# Farting Or Gastro Intestinal Problems



## greyden (Aug 8, 2007)

One of my coworkers moved her cube away from me because she thought I was farting. It would be almost comical but it is not funny anymore. I am working @#%$ hard to overcome this anxiety i have around people. My stomach makes a ton of noise after I eat anything. It is like I am trying to digest a tree. I think alot of it has to do with nerves. I get really filled with air. I have never farted once. What she heard was all internal rumblings. I have to work really hard not to fart out loud though. Because where I work is basically a morgue of librarians you can hear a pin drop.

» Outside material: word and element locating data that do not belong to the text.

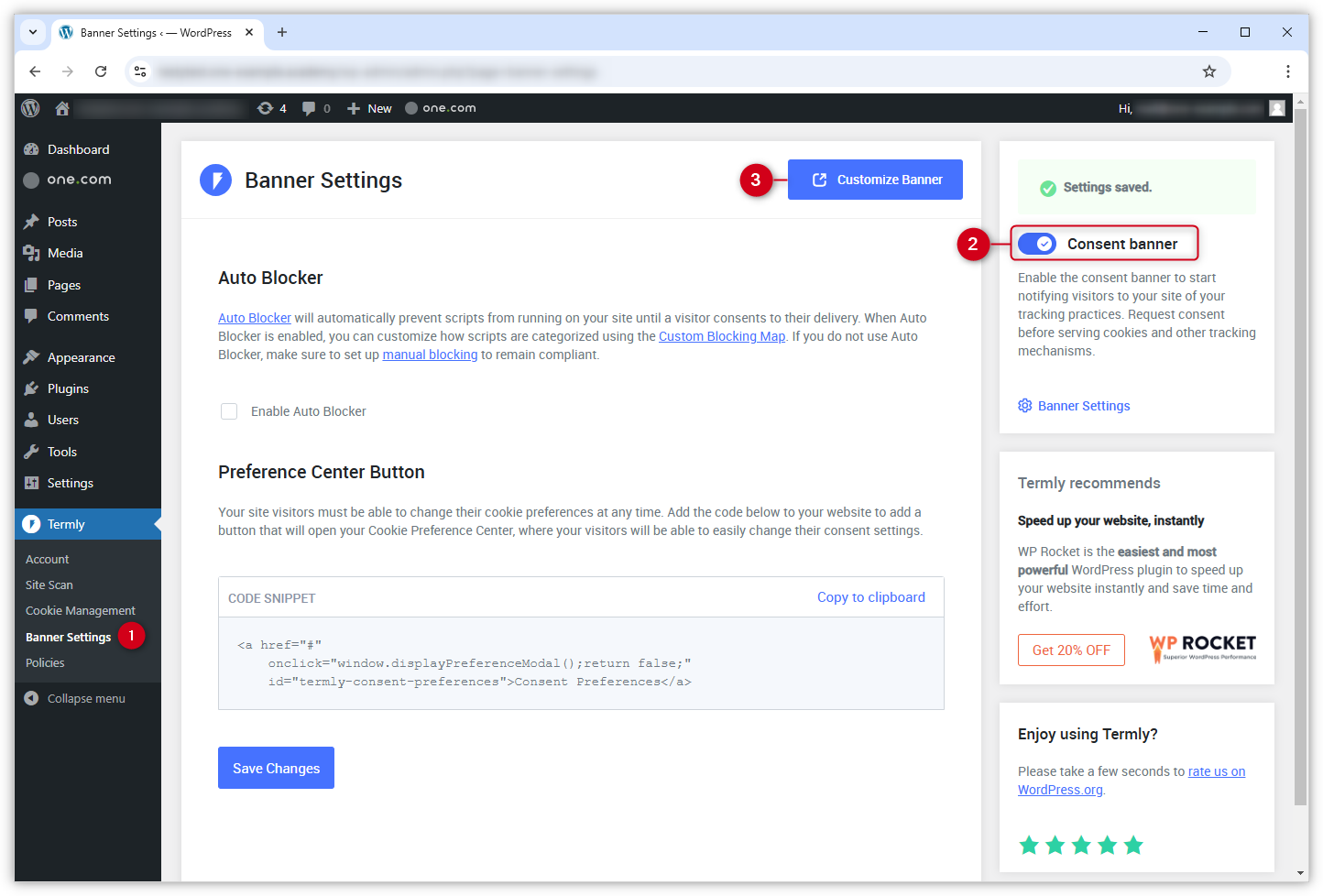1323x896 pixels.
Task: Disable the Consent banner toggle
Action: click(x=1037, y=243)
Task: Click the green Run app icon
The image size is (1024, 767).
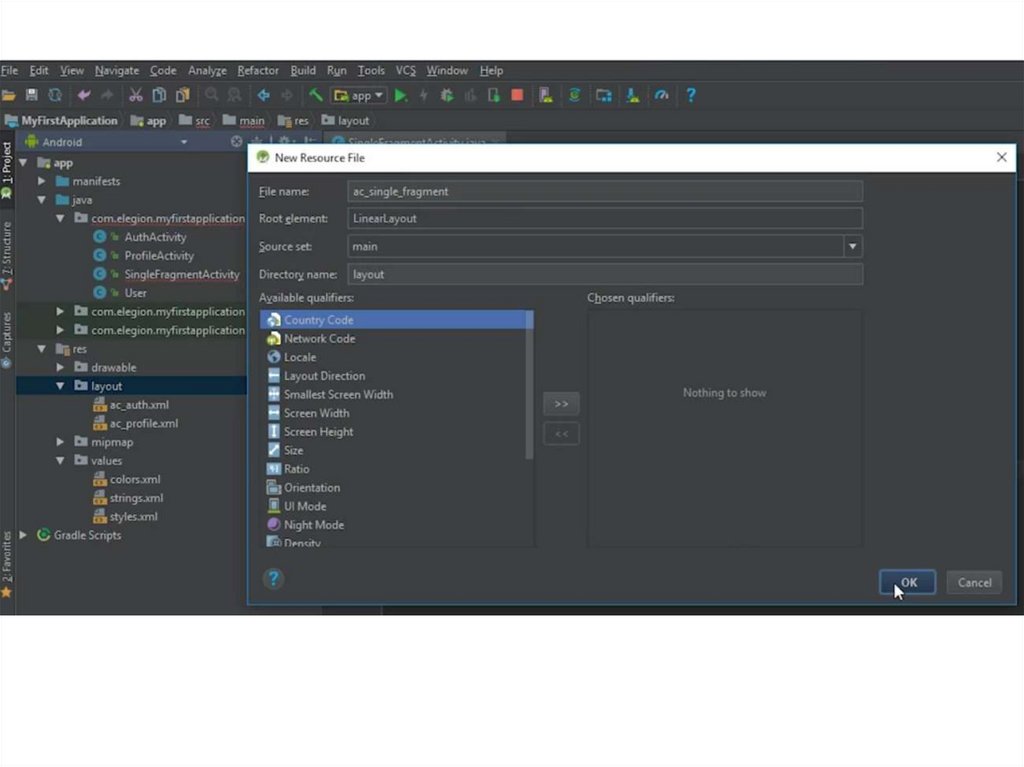Action: point(401,96)
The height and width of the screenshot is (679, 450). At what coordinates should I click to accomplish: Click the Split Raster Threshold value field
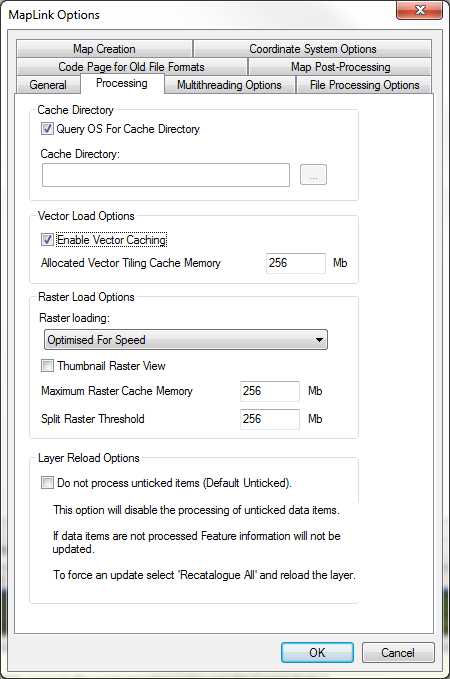tap(270, 419)
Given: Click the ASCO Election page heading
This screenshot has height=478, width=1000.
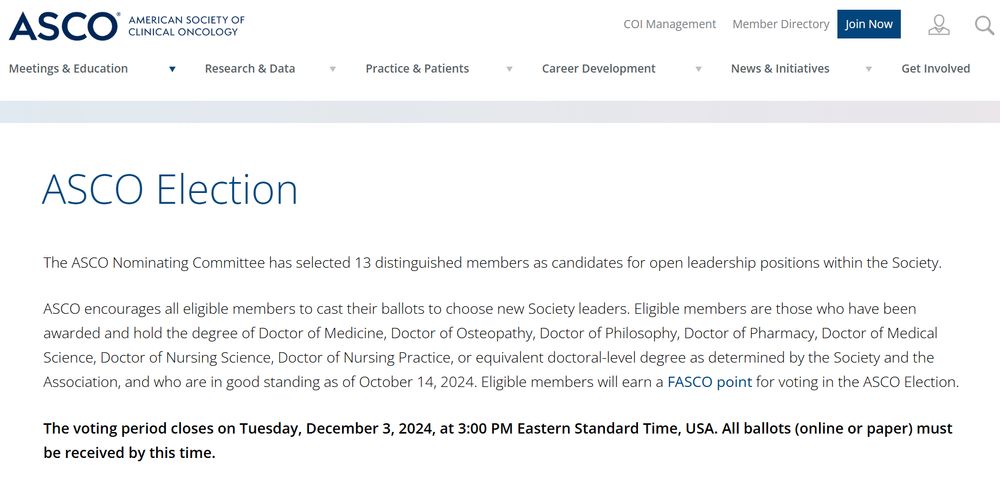Looking at the screenshot, I should point(170,190).
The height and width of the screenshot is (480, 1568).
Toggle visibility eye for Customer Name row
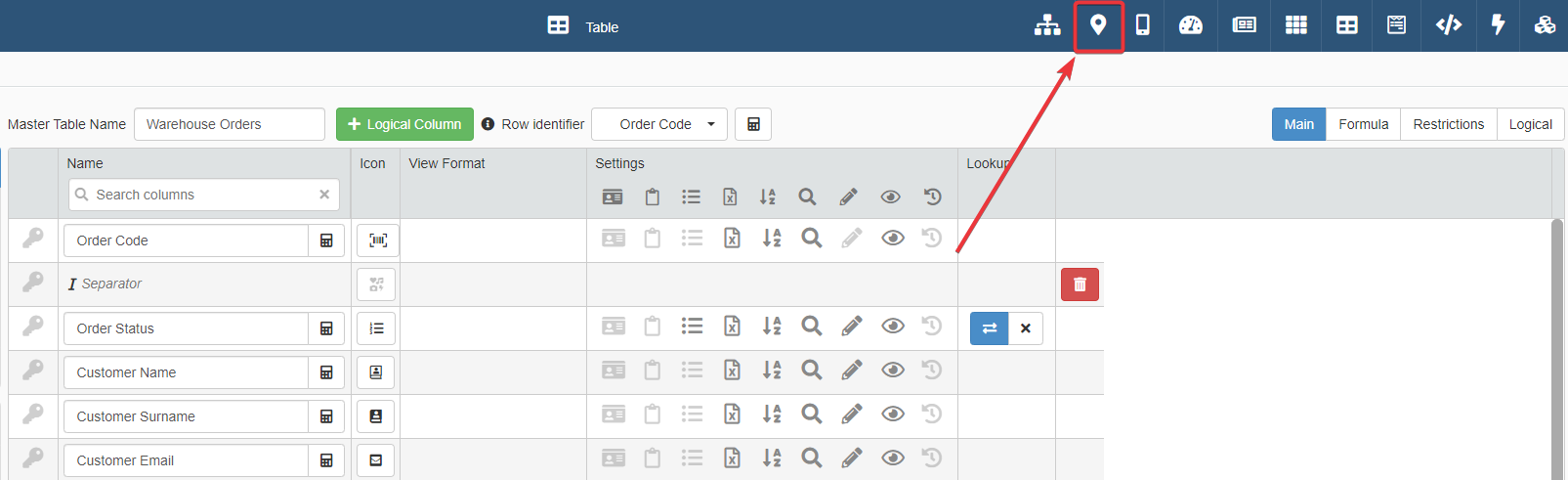click(x=892, y=371)
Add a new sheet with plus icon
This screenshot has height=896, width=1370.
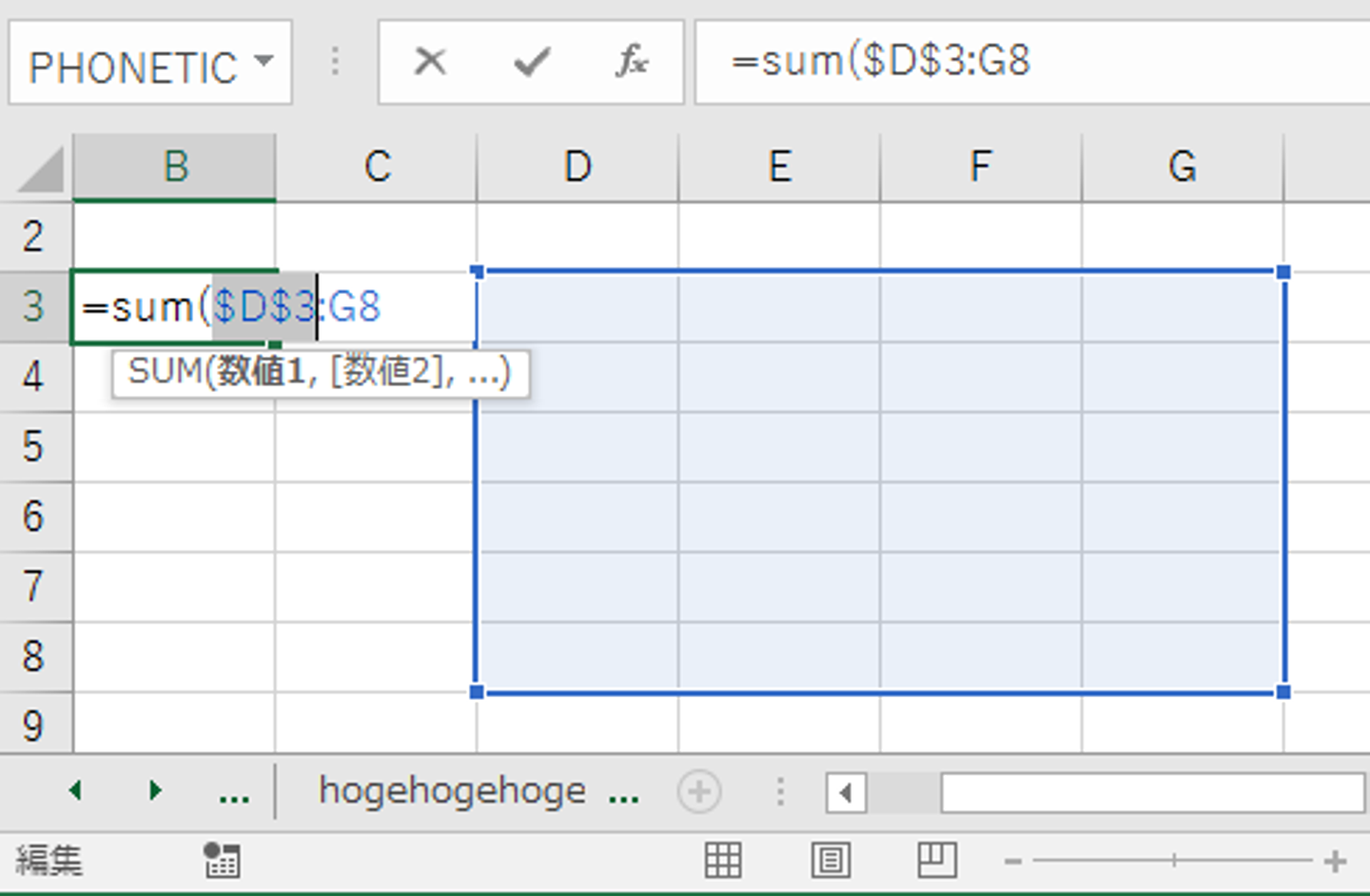(x=699, y=791)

Does anyone else have this problem? I tried different foods. No matter what I eat it makes noise. I tried beano and it made me throw up. I swear this chick must have her ear up to the partition to listen. I imagine her thinking I am farting away because I am a crazy temp. I sit on my sandals and one day I uncrossed my legs and the sandals rubbed together sounding like a long drawn out fart. So I hear her later saying, oh, that wasnt too loud.

She keeps giving me evil looks now that she has moved away to the otherside. I feel like the whole department is laughing at me behind my back. When I get angry and focus on the witches my anxiety only increases. SO I recently decided.

To ignore it. Let them think what they want. I am going to control my emotions and act like nothing happened and that I have no clue what THEIR problem is. Because really. Some of these people have their own issues. I think she moved away from someone else recently too because he was bugging her.

How do I stand up for myself without sounding ridiculous. How can say I am not deliberately farting without sounding like an idiot. Oh the joys of having social anxiety.

I am going to try and not let it bug me. Let them laugh. ha ha. I wont have to be there much longer.

I need to learn to not let people bother me so much.


----------



## IllusionOfHappiness (Sep 6, 2007)

greyden said:


> I swear this chick must have her ear up to the partition to listen. I imagine her thinking I am farting away because I am a crazy temp. I sit on my sandals and one day I uncrossed my legs and the sandals rubbed together sounding like a long drawn out fart. So I hear her later saying, oh, that wasnt too loud.


I'm sorry but this part made me crack up!

As for what you should do, I guess just try to ignore them. Social anxiety or not, if you go up to someone and tell them "but it wasn't really a fart" they aren't going to take you seriously. There's not really any good way to bring that up.

And yes definitely try not to let it bother you.

My stomach often makes noises after I eat too, but I'm usually not around people when I eat so I've never gotten any comments.


----------



## embers (Dec 19, 2006)

This is funny, but I can imagine the embarrassment. Like illusion said, there's no way to bring this up, it will make you look more guilty. It reminds me of that Seinfeld episode when a gal he was dating pulled up next to him at a light and he was itching his nose. She made a face and sped away and he saw her and screamed out the window 'it wasn't a pick!' I feel like I need to explain myself too sometimes but if you think of it, farting is totally natural, even if you did fart, just forgive yourself for it. You're a human being and there's this huge margin of error that you need to allow yourself. This is actually my worst fear because my diet fully supports this happening and i've had to turn myself into a pretzel not to let one escape.


----------



## Eraserhead (Sep 23, 2006)

It sounds like this particular co-worker of yours is just a *****,and there isn't much you can do about that. I'd say it's pretty unlikely that anybody else there cares about it. Guts are kind of noisy, that's just the way it is :b



embers said:


> This is actually my worst fear because my diet fully supports this happening and i've had to turn myself into a pretzel not to let one escape.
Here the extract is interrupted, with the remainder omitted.